• **Written exercise 1**
Answer these questions from the forum thread below:
(a) Which retailer has exclusivity on the IRIX Cine 30mm T1.5?
(b) Which mounts does the opening post list for the lens?
(c) What focal length is kten trying to find a good copy of?
• **Written exercise 2**
Write out the portion of the forum thread below starting at "# Adorama Exclusive: IRIX" and ending at "is only $1195.".
Begin Source
# Adorama Exclusive: IRIX Cine 30mm T1.5 for EF and RF available now for $1195



## Canon Rumors Guy (Sep 10, 2021)

> Adorama has exclusivity on the new IRIX Cine 30mm T1.5 lens. This new IRIX lens comes in a multitude of mounts including RF, EF, and PL. The new lens is only $1195.
> IRIX Cine 30mm T1.5 Key Features
> 
> Ultra HD 8K resolution ready and full-frame sensor coverage
> ...



Continue reading...


----------



## EOS 4 Life (Sep 10, 2021)

Wheater-sealed?


----------



## RayValdez360 (Sep 10, 2021)

EOS 4 Life said:


> Wheater-sealed?


when you shoot around wheat, it cant get in the lens.


----------



## kten (Sep 10, 2021)

EOS 4 Life said:


> Wheater-sealed?


They (irix) list this as being so when I saw it on their news feed. AFAIK all the cine housings are sealed to some degree, all the others are basically all dragonfly lenses with the odd blackstone/fireflylike the 11mm in a cine housing ie. gear rings installed and wider standard barrel width for easy swapping lenses without messing with follow focus rig positioning between lenses.

Whether the stills orientated blackstone models have better sealing vs cine I'm not sure since obviously stills dominant bodies have higher level of sealing vs true cine ones so lenses may follow that trend, either way some level of sealing is nice from the pov of dust and moisture but I'd not trust it in rain the way I may some stills market weather sealed lenses on a stills centric body.

Whatever it may be if most their other glass is anythign to go by this should be really good as their other stuff is pretty impressive if can get a good one (some models have alignment issues thus I'm currently after trying to find a good 15mm copy still as don't want to max out returns from same place constantly replacing to get a good one).


----------
End Source
Begin Listing
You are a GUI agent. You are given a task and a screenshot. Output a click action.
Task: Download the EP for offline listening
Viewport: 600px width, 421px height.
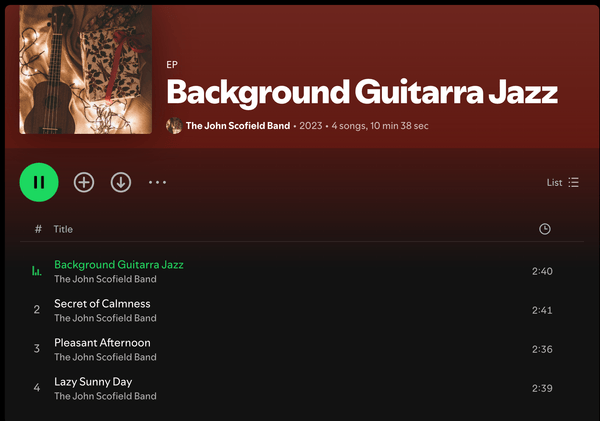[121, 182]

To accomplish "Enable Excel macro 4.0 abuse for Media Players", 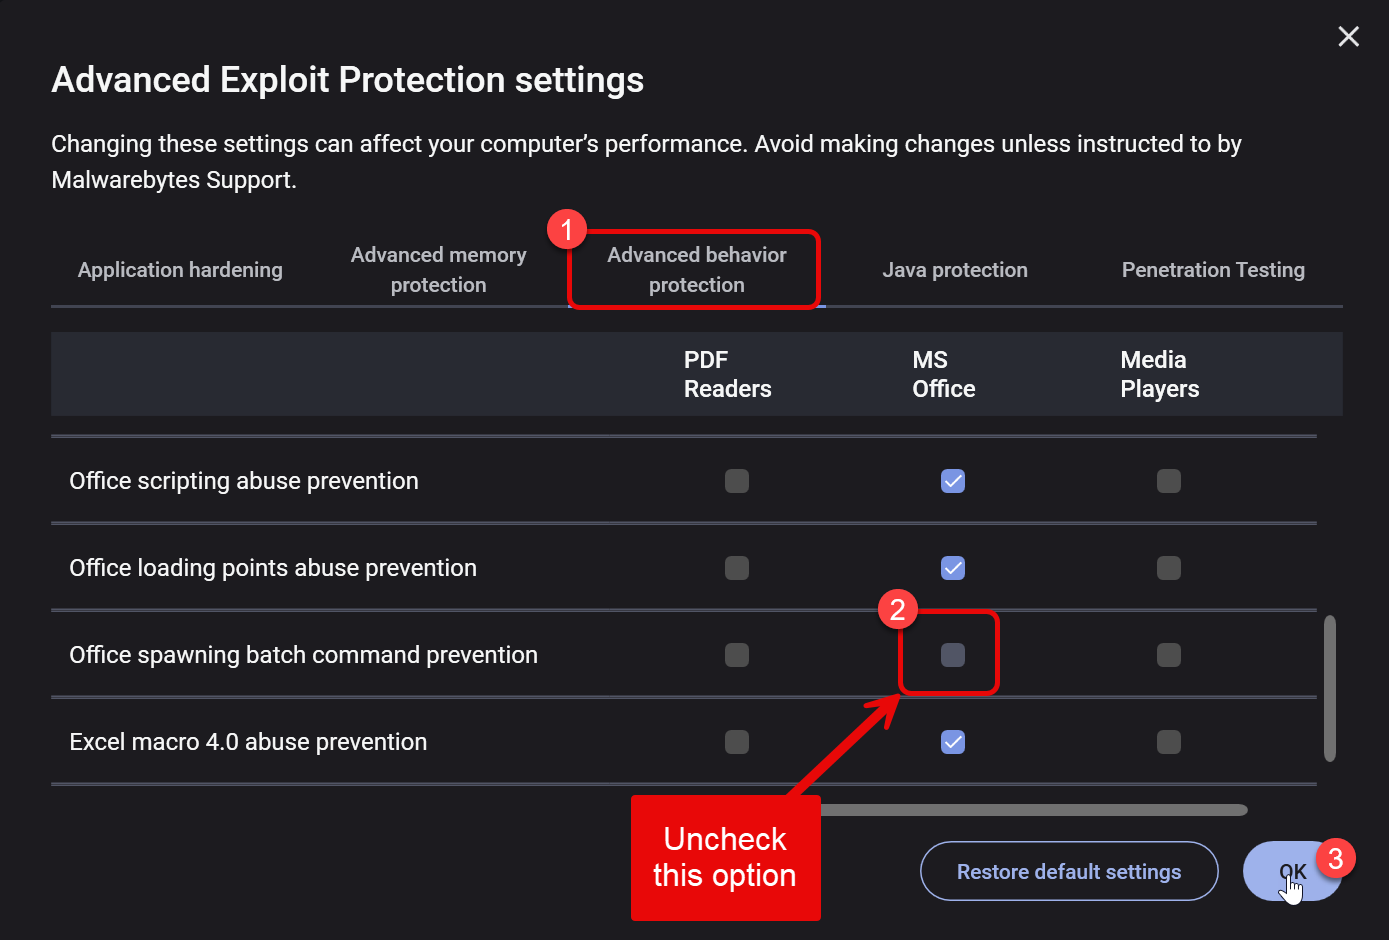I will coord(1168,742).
End Listing
• **Output 1**
(a) Adorama
(b) RF, EF, and PL
(c) 15mm

• **Output 2**
# Adorama Exclusive: IRIX Cine 30mm T1.5 for EF and RF available now for $1195



## Canon Rumors Guy (Sep 10, 2021)

> Adorama has exclusivity on the new IRIX Cine 30mm T1.5 lens. This new IRIX lens comes in a multitude of mounts including RF, EF, and PL. The new lens is only $1195.